Ohio (4th installment of a 4 part series)

Suddenly a single shot echoed like a crack of thunder off campus buildings and the soldiers began firing into the crowd of students. Several students fell to the ground—dropping like marionettes with cut strings—others scattered, still others simply stood motionless, gazing impassively at the troops or looking casually at the wounded and dying kids lying on the ground while bullets flew around them.

The soldiers continued firing, over and over. The shooting—a hideous, unreal banging roar—seemed to go on for hours. Cheryl like many others, stood passively frozen watching the troops pulling the triggers, firing, rifles recoiling backward into their shoulders, firing again, rifles recoiling again, firing again. Cheryl noticed some soldiers pointing their weapons but not firing. She saw Kevin’s brother fire his weapon several times—the empty shell casings spinning out of his rifle, glinting gold briefly in the sunshine as he pulled the trigger.

When the firing stopped and the last echoes faded into the trees, the air was thick with the smell of burnt sulphur. Blue smoke drifted slowly, silently across the benches and sidewalks in front of Taylor, briefly clinging to bushes. A girl who Cheryl could not see, was somewhere screaming, “Oh God—God—it’s blank—they’re using—they’re blanking—they’re not using—blanks, they’re not using blanks.”

About fifty feet from Cheryl a boy lay unmoving, face down on the pavement. A girl walked over to him, kneeled down and touched him, then began calling for help. The soldiers were holding their rifles in front of them, seemingly unclear what was to happen next. Kevin’s brother was doing something—looking for a cigarette or stick of gum. In the distance—several hundred yards across the commons area—a dozen or more students could be seen casually walking to class as though nothing had happened.

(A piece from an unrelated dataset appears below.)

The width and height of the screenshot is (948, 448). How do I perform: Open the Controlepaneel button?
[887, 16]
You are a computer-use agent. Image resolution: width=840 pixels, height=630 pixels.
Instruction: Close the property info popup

One, carrying a drink, suddenly stopped, put his drink down on the sidewalk and kneeled down to look at a student lying motionless on the grass—a boy wearing a bright yellow sweater—who had been carrying a single red rose bud. The soldiers, including Kevin’s brother, were gone. Cheryl found herself standing on the grass about a hundred feet from where Kevin lay—confused and frozen.

Somewhere behind her and to her left she could hear Graham Nash’s voice saying something and someone else from the band was saying something. All around her vehicles with sirens screaming were converging on the area where the shooting had taken place.

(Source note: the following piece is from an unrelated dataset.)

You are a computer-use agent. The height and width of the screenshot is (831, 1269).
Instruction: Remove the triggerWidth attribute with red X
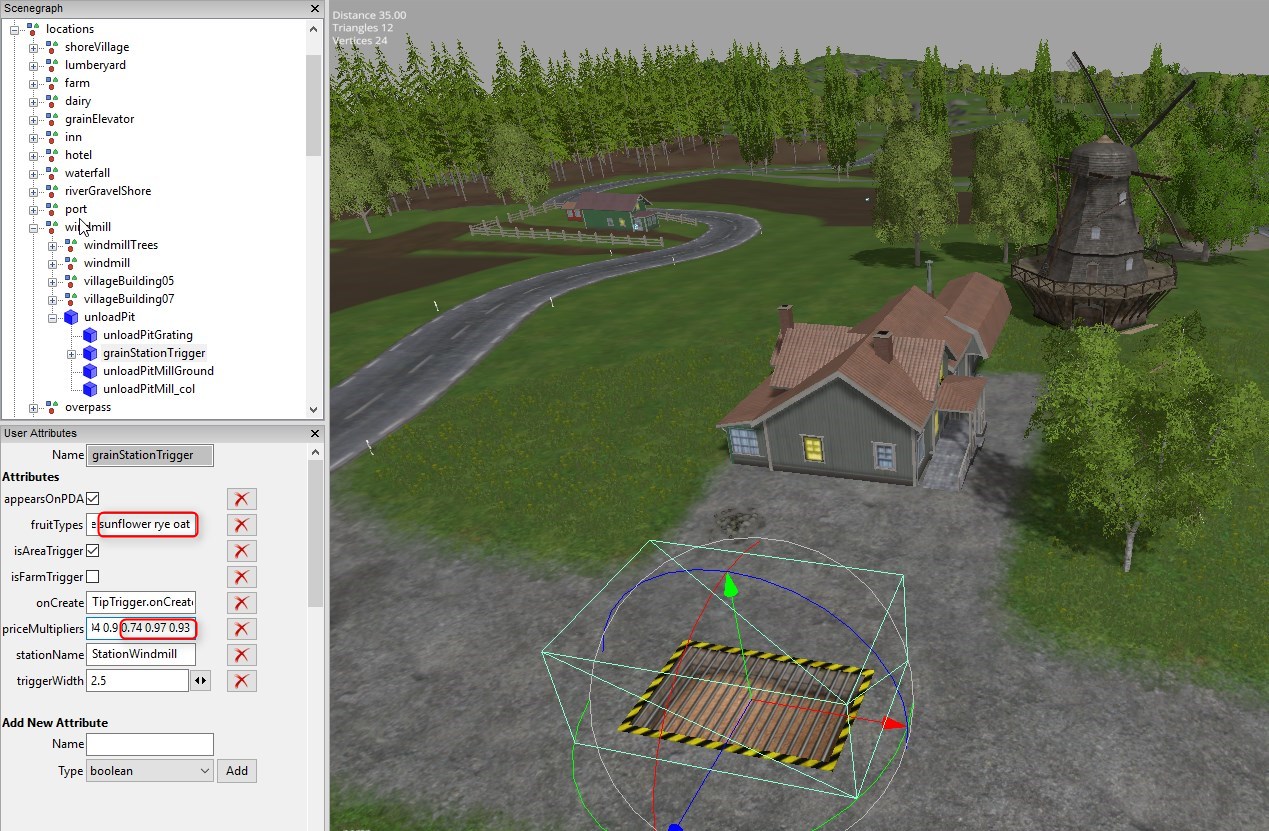[242, 681]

A 1971 study by the Urban Institute concluded in the weeks following the Kent State shootings, over 900 American college campuses were closed—over four million students were involved in protests. Five days after the Kent State incident 100, 000 people demonstrated in Washington, DC against the war and the shooting of unarmed student protesters. The city became an armed camp and descended into chaos—mobs were smashing windows, slashing tires, throwing furniture off overpasses onto passing cars. The 82nd Airborne, fully armed, was positioned in the basement of the executive office building. The president had been taken to Camp David for his protection. Ray Price, Nixon’s speech-writer commented regarding the D.C. violence, “That’s not student protest—that’s civil war.”

Graham Nash accompanied Cheryl back to Chapel Hill. Looked after by her good friend Samantha and several members of her band, Cheryl remained quietly in her house, not leaving for nearly a week. She spent this time silently staring at the TV, reading,

practicing guitar, thinking about the people in her life she loved. She spoke on the phone several times with her mother, Jenny. Her appetite was poor, she had difficulty sleeping. She spent hours every day that week, looking out the window watching campus and local police cars patrolling a vacant, silent UNC campus.

Across the street from her house was a large, high-rise dormitory. On the third floor a banner, crudely made out of a bed sheet, limply hung between two windows moving slowly in the hot Carolina sunshine. The message across it, in angry black letters read, “They can’t kill us all.”